IT was interesting to read the comments during the week from former Waterford player Shane Aherne on the absence of team captain Pauric Mahony from the side that will face Cork in Thurles this afternoon.
Not alone is he the team captain but he’s also a free-taker and a proven expert from the placed ball.
And in the modern game, the consistency of your free-taker was never more important and every county now contains a specialist in that art.
That’s not saying that they are solely employed on the field of play for that purpose but their importance in splitting the sticks cannot be emphasised enough.
On the opening weekend of the season last Saturday and Sunday we all saw the contribution the dead-ball expert made, Aaron Gillane for Limerick, Donal Burke for Dublin and Tony Kelly for Clare.
In Kelly’s case, his performance outside of his free-taking ability was just a joy to behold.
Over the coming days, in Thurles this afternoon, in Croke Park for the Leinster semi-finals and in Páirc Uí Chaoimh tomorrow we will see more evidence of the vast importance of the free-taker.
Cork will be relying very heavily on the expertise of Patrick Horgan to produce the goods again.
Of course, in saying that, aside altogether from his placed ball abilities, Cork have been far too reliant on him altogether as an attacking force.
From 70-80 yards out now, even longer a free-taker must have a near 100% return from his free-taking duties and Mahony’s loss to Waterford in Thurles this evening could be keenly felt.
Here’s what Aherne had to say during the week.
“Pauric, for his free-taking alone has been exceptional.

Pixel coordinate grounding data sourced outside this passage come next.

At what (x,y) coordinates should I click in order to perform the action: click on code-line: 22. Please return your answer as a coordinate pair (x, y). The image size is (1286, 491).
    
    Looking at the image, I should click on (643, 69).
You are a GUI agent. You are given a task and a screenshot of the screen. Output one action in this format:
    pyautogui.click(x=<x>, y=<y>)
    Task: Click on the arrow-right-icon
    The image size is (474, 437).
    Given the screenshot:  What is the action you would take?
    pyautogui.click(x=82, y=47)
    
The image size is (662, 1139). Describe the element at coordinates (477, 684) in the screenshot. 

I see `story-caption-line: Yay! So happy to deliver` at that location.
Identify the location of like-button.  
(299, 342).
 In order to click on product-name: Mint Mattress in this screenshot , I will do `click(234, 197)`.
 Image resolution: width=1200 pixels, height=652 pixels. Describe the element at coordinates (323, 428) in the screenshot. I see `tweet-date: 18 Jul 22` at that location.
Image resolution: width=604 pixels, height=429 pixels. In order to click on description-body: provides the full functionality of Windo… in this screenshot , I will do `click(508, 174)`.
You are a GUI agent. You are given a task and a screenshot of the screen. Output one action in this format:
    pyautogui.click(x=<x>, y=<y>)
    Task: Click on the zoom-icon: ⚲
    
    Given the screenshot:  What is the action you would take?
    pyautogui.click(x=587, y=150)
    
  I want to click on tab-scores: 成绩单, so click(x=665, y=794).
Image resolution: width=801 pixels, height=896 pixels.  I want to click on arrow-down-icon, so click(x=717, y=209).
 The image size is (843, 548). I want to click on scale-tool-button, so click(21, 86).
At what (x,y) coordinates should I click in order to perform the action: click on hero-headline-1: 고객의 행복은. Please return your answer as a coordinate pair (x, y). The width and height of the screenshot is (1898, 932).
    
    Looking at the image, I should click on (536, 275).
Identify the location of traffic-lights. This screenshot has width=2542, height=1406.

He has brought it to a new level here in the county with Waterford and Ballygunner.
“We saw it over last weekend with teams putting up 30 points or more now in games and over half of them coming from frees.
“Stephen Bennett, for us, has been taking frees and doing well, he’s a very good free-taker but you cannot take away from what Pauric has done.
“From that perspective, he’s a big loss for Saturday’’.
The same sentiments would apply if the shoe was on the other foot and Horgan was an absentee for Cork.
There are other fine free-takers in the team but they might not have the consistency that the Glen man has.
One of those free-takers is Darragh Fitzgibbon from Charleville but he is ruled out through injury and that lessens the options somewhat too.
Mark Coleman shot the lights out for Blarney in their terrific Cork PIHC victory and he is one who could be called on if Horgan missed one or two from distance although that is unlikely to happen.
This evening in Croke Park the likelihood is that TJ Reid will bag a big tally for Kilkenny from the dead ball against Dublin and the likelihood is that Donal Burke will do the same for the Dubs.
In what could be the match of the weekend, Wexford and Galway, the near-certainty is that Joe Canning and Lee Chin will have a shootout with the placed balls.
Canning, like Horgan and Reid, has long been recognised as one of the greatest exponents of free-taking and one of the most reliable.
On Sunday in Páirc Uí Chaoimh, Gillane for Limerick and Callanan or maybe Jason Forde for Tipperary will carry a huge responsibility on their shoulders again with their free-taking duties.
In an article recently, Christy O’Connor from this newspaper outlined what makes a top-notch free-taker.
He said that when they are standing over a free they are locked into a routine, in a zone of their own. They don’t actually hear the noise of the crowd and they rarely miss, he said.
One thing is for certain, there will be no crowd noise this weekend. There is no doubt that these guys, these dead ball experts have set and are continuing to set unique standards.
And perhaps what stands them apart is the confidence in their own ability.
Yes, a good free-taker is now more than ever a key component of any successful team and over the coming days we should get plenty more evidence of that.